Thoughts from Ryan Craig, author of "College Disrupted".
https://www.higheredjobs.com/blog/postDisplay.cfm?blog=15&post=730&Title=Smartphones%20and%20the%20Decline%20and%20Fall%…
Very thoughtprovocative material. Well, to my mind short videos and articles won’t replace the profound learning course consisting of theoretical and practical material. Nowadays, LMS is the best decision to choose. Smartphones, with all their productive apps, can only simplify the studyflow and improve it somehow. However, a mobile alone cannot develop the critical thinking and teach how to use knowledge in practice. For me, it will be always a portative assistant.

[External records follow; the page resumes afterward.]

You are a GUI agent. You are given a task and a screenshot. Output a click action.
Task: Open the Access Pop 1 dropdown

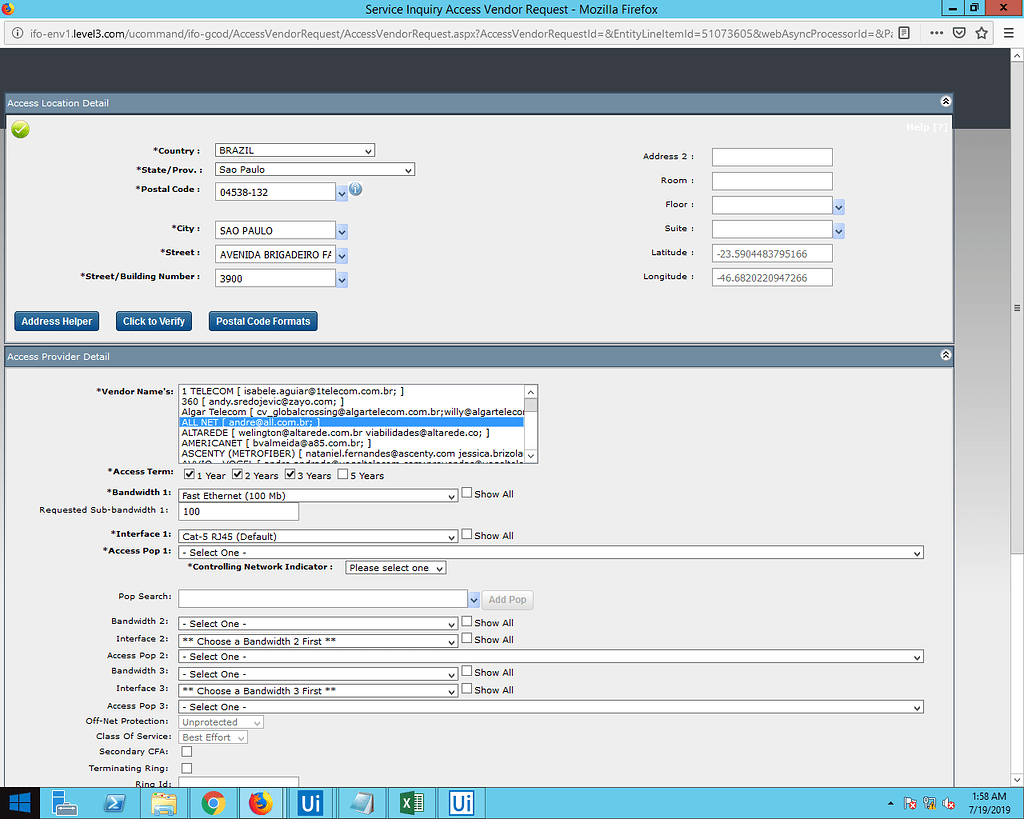pyautogui.click(x=916, y=551)
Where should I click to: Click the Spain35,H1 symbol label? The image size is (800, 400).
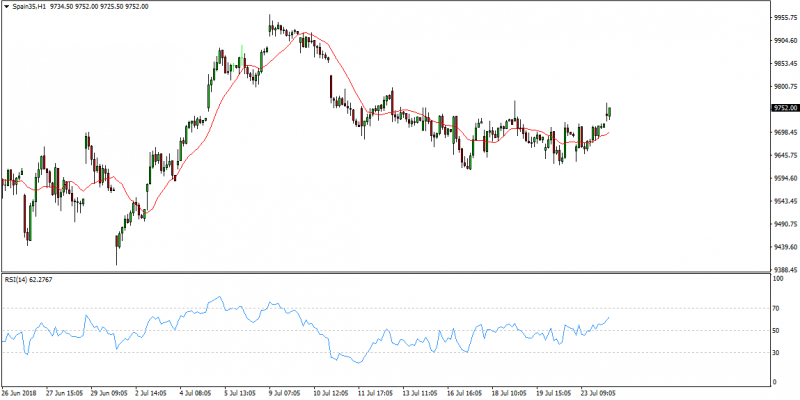point(29,7)
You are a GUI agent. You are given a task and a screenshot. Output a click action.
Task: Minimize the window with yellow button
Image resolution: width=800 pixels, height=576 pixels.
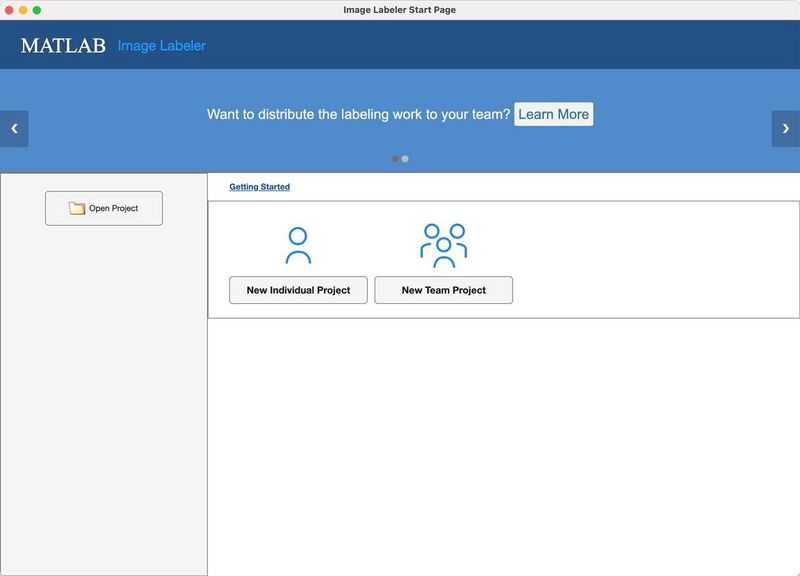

And LMS won’t fall...at least until someone starts inserting chips under human skins.
Interesting article. I have done a lot of research on this to help guide my mobile design for online courses. I commonly hear that "I want my app to do everything I can do on the web" but this doesn't make sense. The mobile user has different goals and mindset than someone sitting down at a laptop/desktop. The idea of taking advantage of the most commonly used mobile activities makes the most sense. With that, I do think that 1) The app is just one small vehicle in the learning process, just like the LMS 2) Generally the apps themselves aren't the issue, but the design of the course. You don't have to create 5 minute videos to show off one concept, but for a mobile user, "five" 5 minute videos would be a better way to deliver content. The mobile environment is a "distracting" and in our research we find that mobile users spend about 6 minutes in Canvas each visit compared to 14 minutes on a desktop. This, to me, says you need to rethink your design.